Nucleotide compositional asymmetry between the leading and lagging strands of eubacterial genomes.

Nucleotide compositional asymmetry (NCA) between leading and lagging strands (LeS and LaS) is dynamic and diverse among eubacterial genomes due to different mutation and selection forces. A thorough investigation is needed in order to study the relationship between nucleotide composition dynamics and gene distribution biases. Based on a collection of 364 eubacterial genomes that were grouped according to a DnaE-based scheme (DnaE1-DnaE1, DnaE2-DnaE1, and DnaE3-PolC), we investigated NCA and nucleotide composition gradients at three codon positions and found that there was universal G-enrichment on LeS among all groups.

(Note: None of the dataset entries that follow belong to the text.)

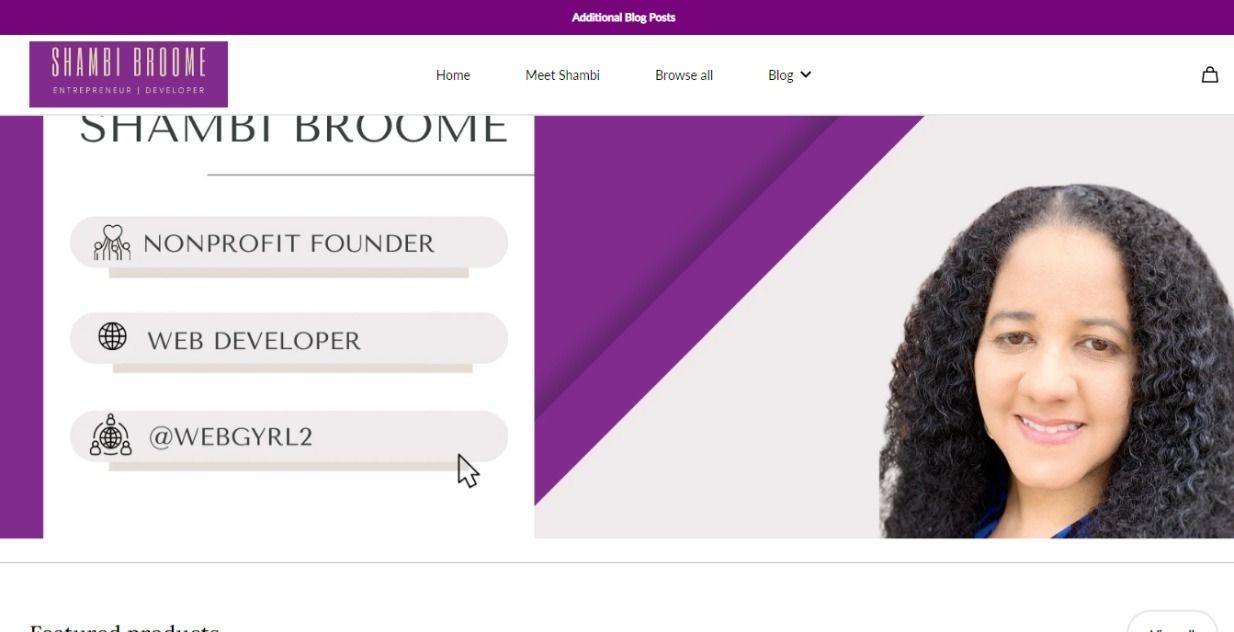The height and width of the screenshot is (632, 1234).
Task: Open the Meet Shambi page
Action: (562, 75)
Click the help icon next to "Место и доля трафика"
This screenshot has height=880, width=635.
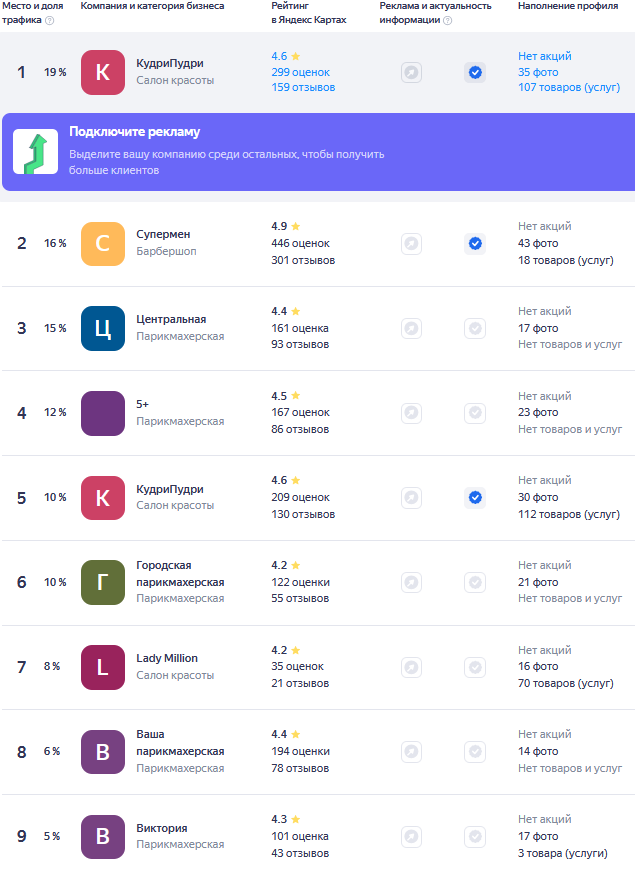50,20
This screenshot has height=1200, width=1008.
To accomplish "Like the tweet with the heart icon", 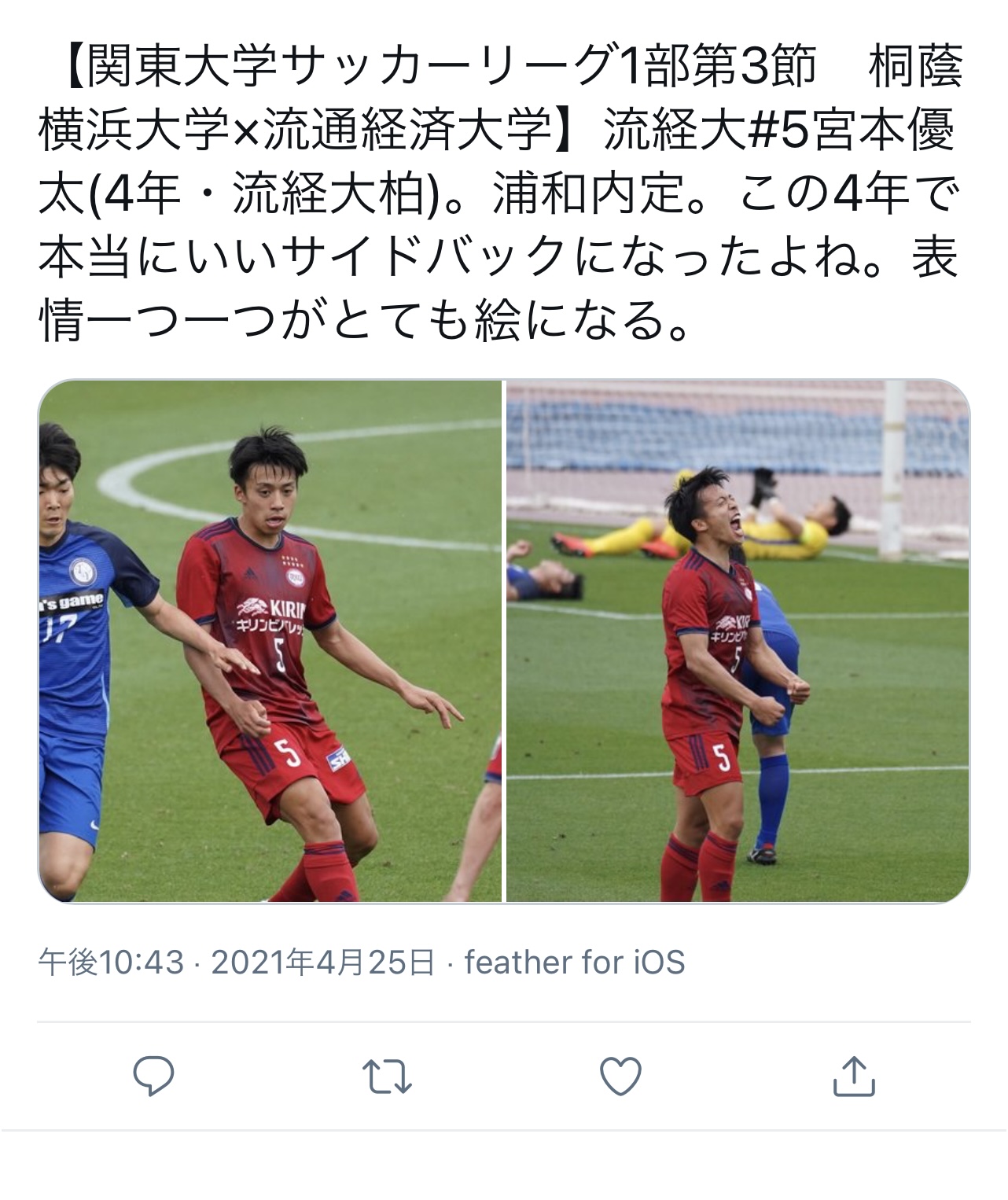I will click(620, 1077).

This was due to a strong selection for G-heading (codon position1 or cp1) codons and mutation pressure that led to more G-ending (cp3) codons. Moreover, a slight T-enrichment of LeS due to the mutation of cytosine deamination at cp3 was universal among DnaE1-DnaE1 and DnaE2-DnaE1 genomes, but was not clearly seen among DnaE3-PolC genomes, in which A-enrichment of LeS was proposed to be the effect of selections unique to polC and a mutation bias toward A-richness at cp1 that may be a result of transcription-coupled DNA repair mechanisms. Furthermore, strand-biased gene distribution enhances the purine-richness of LeS for DnaE3-PolC genomes and T-richness of LeS for DnaE1-DnaE1 and DnaE2-dnaE1 genomes.